Christians, Jews and Torah
Some Christians say silly things about the Jewish Torah. They think its moral teaching has been abolished. They think that it’s a legalist’s handbook written by God himself. They think that God gave Israel the Torah knowing full well that they couldn’t keep it; and then he got mad at them all the time for not keeping it. They think the Torah demanded sinlessness if Israel was to maintain a relationship with God. They think that the Jewish Torah is the same thing as the generalised moral law that the Western world always talks about. They think the Torah required that one earn a relationship with God though, of course, no one could do that. They think that the moral and religious teaching of the Torah (and the OT in general) has no relevance for Christians. All of the above I’ve read and continue to hear. I’ve even said some of it in the past.Paul wrote the book of Romans to Christians—Jew and Gentile. No one disputes that. In dealing with Christian moral and ethical response, he calls on the teaching of the Torah and says that Christians are obligated to it. For example, in 13:8-10, he insists that Christians should owe no one anything "except to love one another." And why does he say they should love one another? The NT in many other places will give us many reasons why we should love one another but Paul gives us one reason in this text. He says we’re to love one another "for"—what follows is why we should love one another. For "love is the fulfilment of the law." He then proceeds to quote from the Decalogue. The word "law" (nomos) here designates the Torah from which Paul quotes the strictures against adultery, stealing and the like.
Yes, but these are Christians he writes to. We can understand if he said we’re to love one another "for" Christ loved us all and we’re to be like Christ. This would be true and central to the Christian faith. But why would he say we’re to love one another because love fulfils the Torah? What does the Torah have to do with us?
Part of the answer of course, is that the ethical response God asked of Israel and is proclaimed in the Torah is as true now as ever it was and it’s true for the entire Christian community. To rip away the first thirty-nine books of the Bible as irrelevant to us is sheer nonsense. And it only adds insult to injury to dismiss them and then call on them as "illustration material" as if that’s all that Paul had in mind in Romans 15:4.
A full response to the Torah involves more than upright behaviour—it would call to Jews to accept the person and work of Jesus of Nazareth as the Messiah, in whom God has reconciled the world to himself. The Torah had more than one role to play in God’s drama of redemption so it doesn’t help anyone if we reduce it to "a call to live uprightly".
But to deny that the NT writers call us to bring our lives into line with the ethical and moral teaching of the Torah is silly.
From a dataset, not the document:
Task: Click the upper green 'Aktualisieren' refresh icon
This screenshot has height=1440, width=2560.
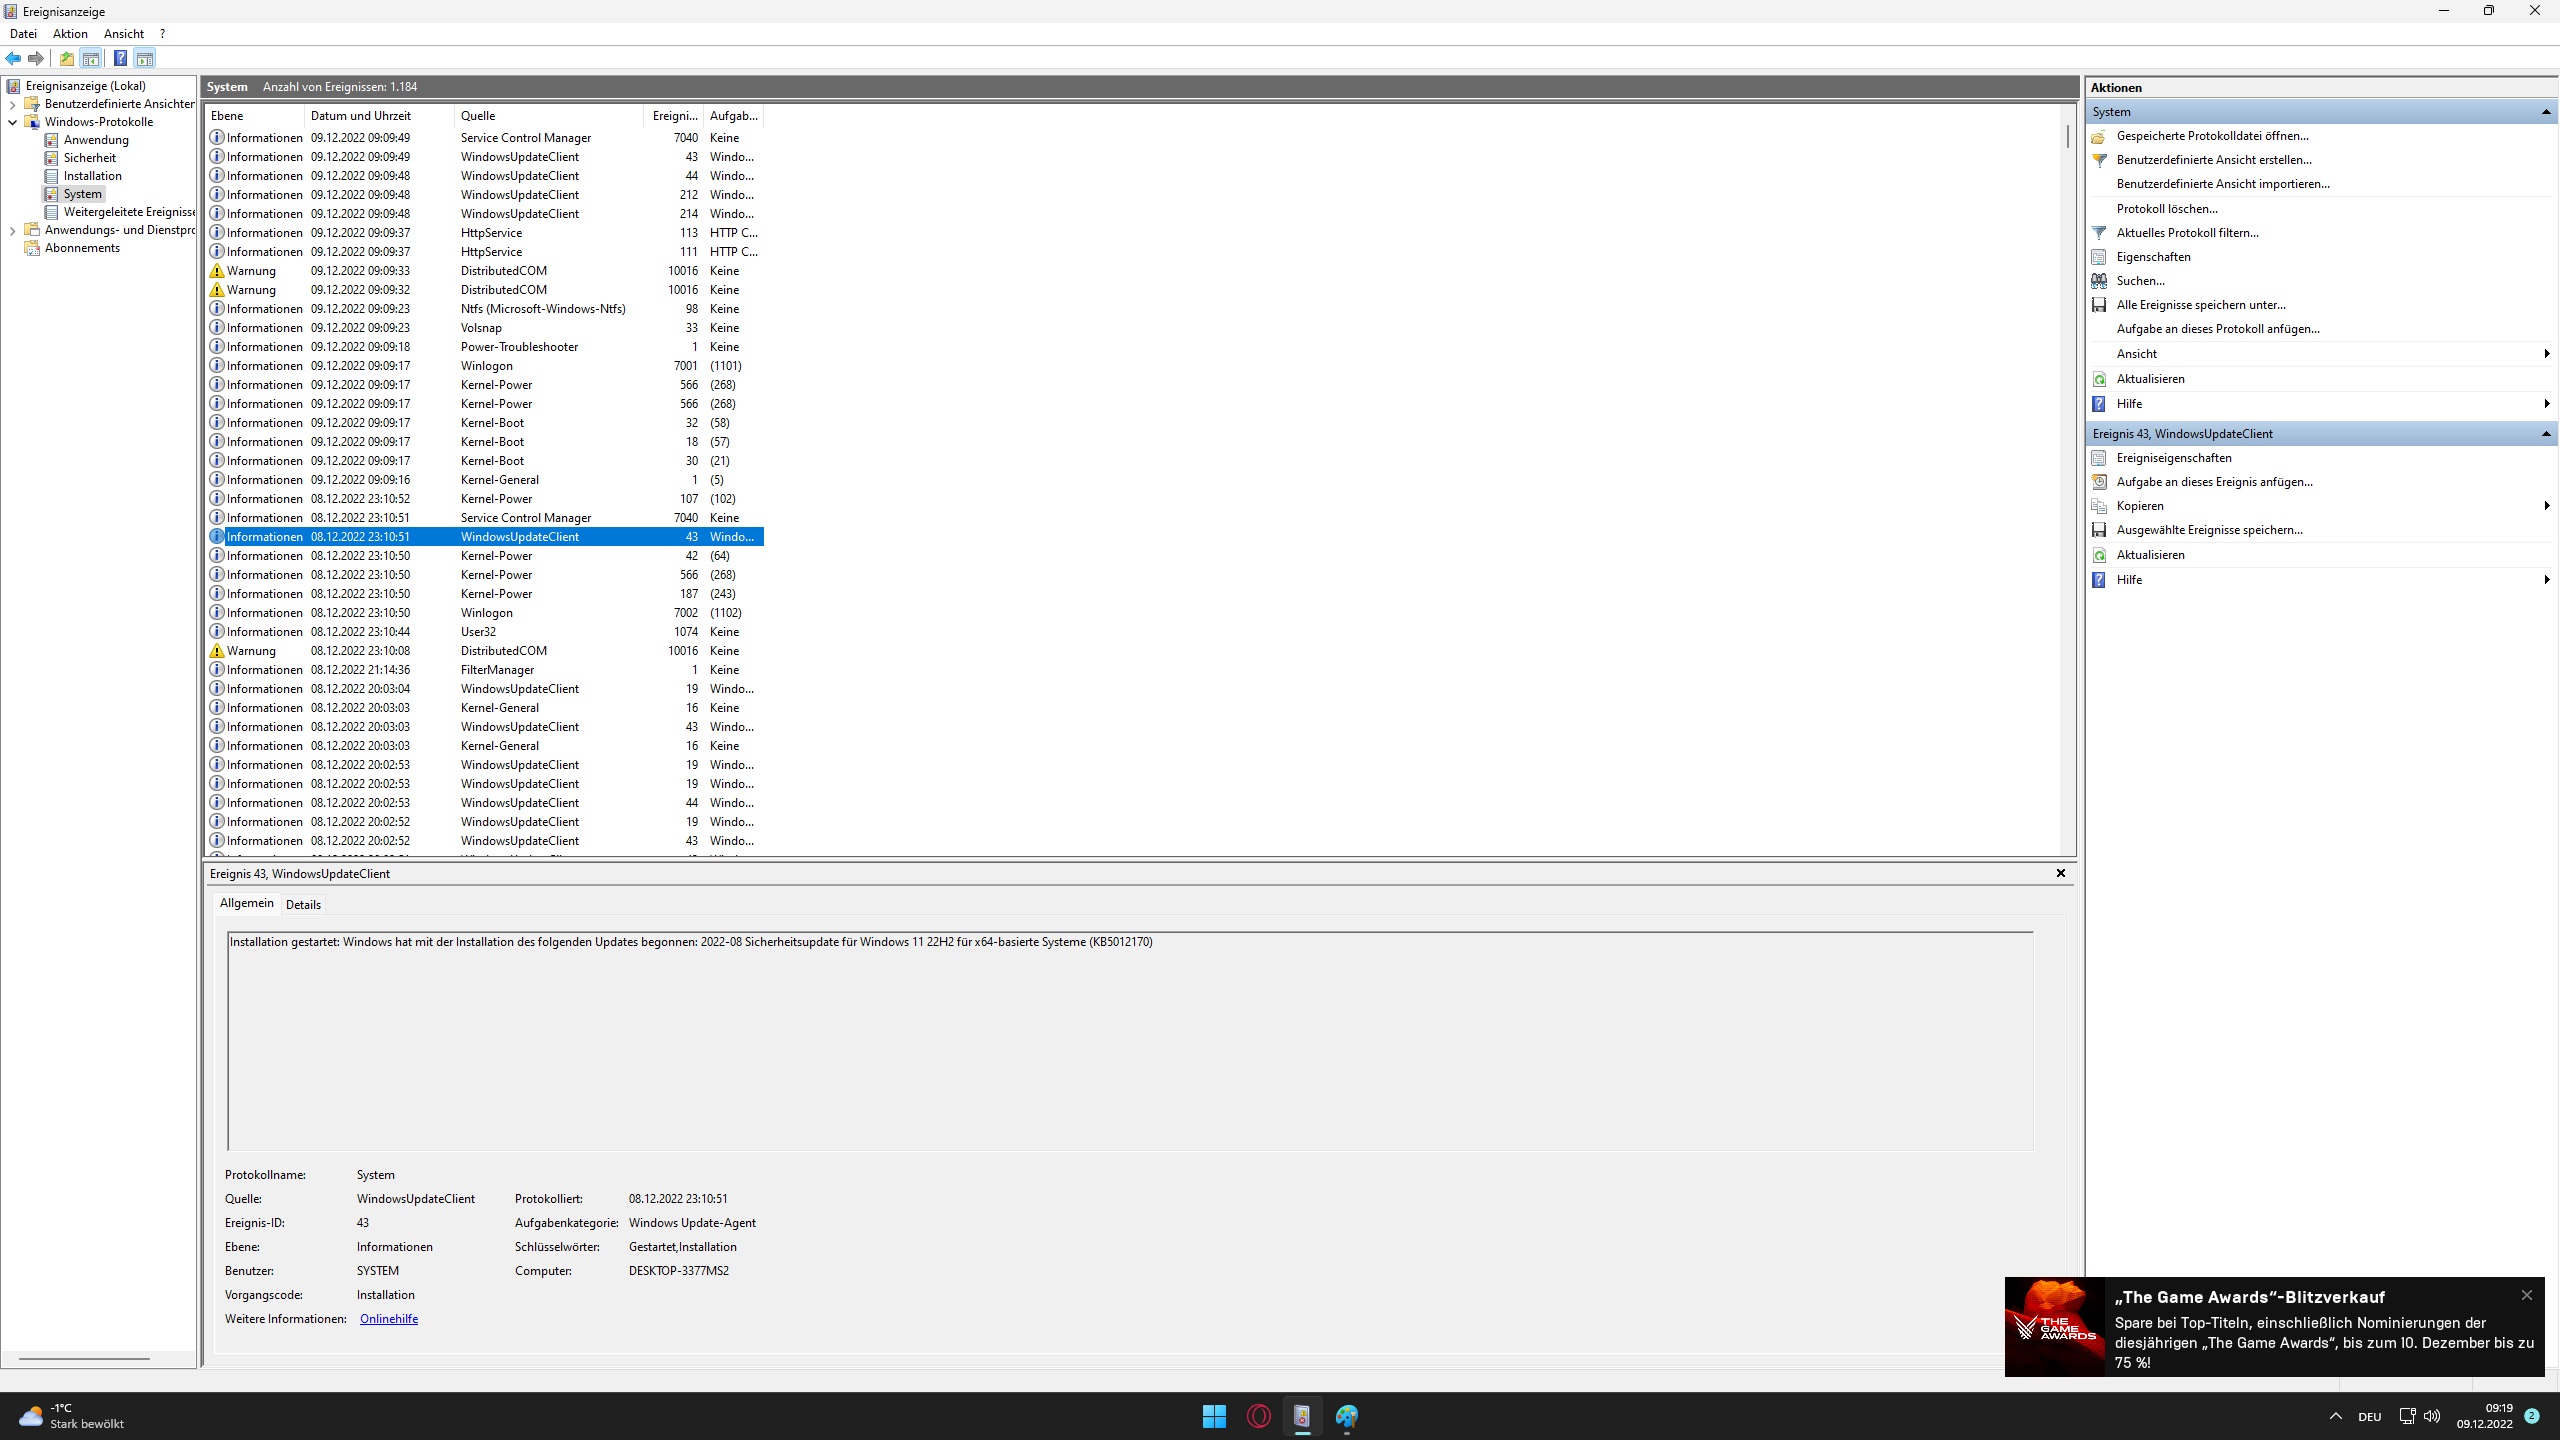Action: 2099,379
To the Gentile Galatians Paul makes a similar use of the Torah in 5:13-14. This has added significance since he fairly explodes in anger when Jews want to make Jewish proselytes out of Gentile Christians (see chapter 2 and elsewhere in the epistle). He will not tolerate for a moment the idea that Gentiles have to become Jews to be treated as fellow-Christians in full fellowship and yet he calls on Gentiles to live by the Torah’s love command. He then goes on to insist that they follow the Spirit. So being guided by the Spirit and manifesting the fruit of the Spirit don't conflict with fleshing out the central call of the Torah. They’re all part of the Christian’s ethical and moral response to God.
But Christians aren’t the only people that say silly things about the Torah. Some Messianic Jews that receive Jesus of Nazareth as the Messiah do the same thing.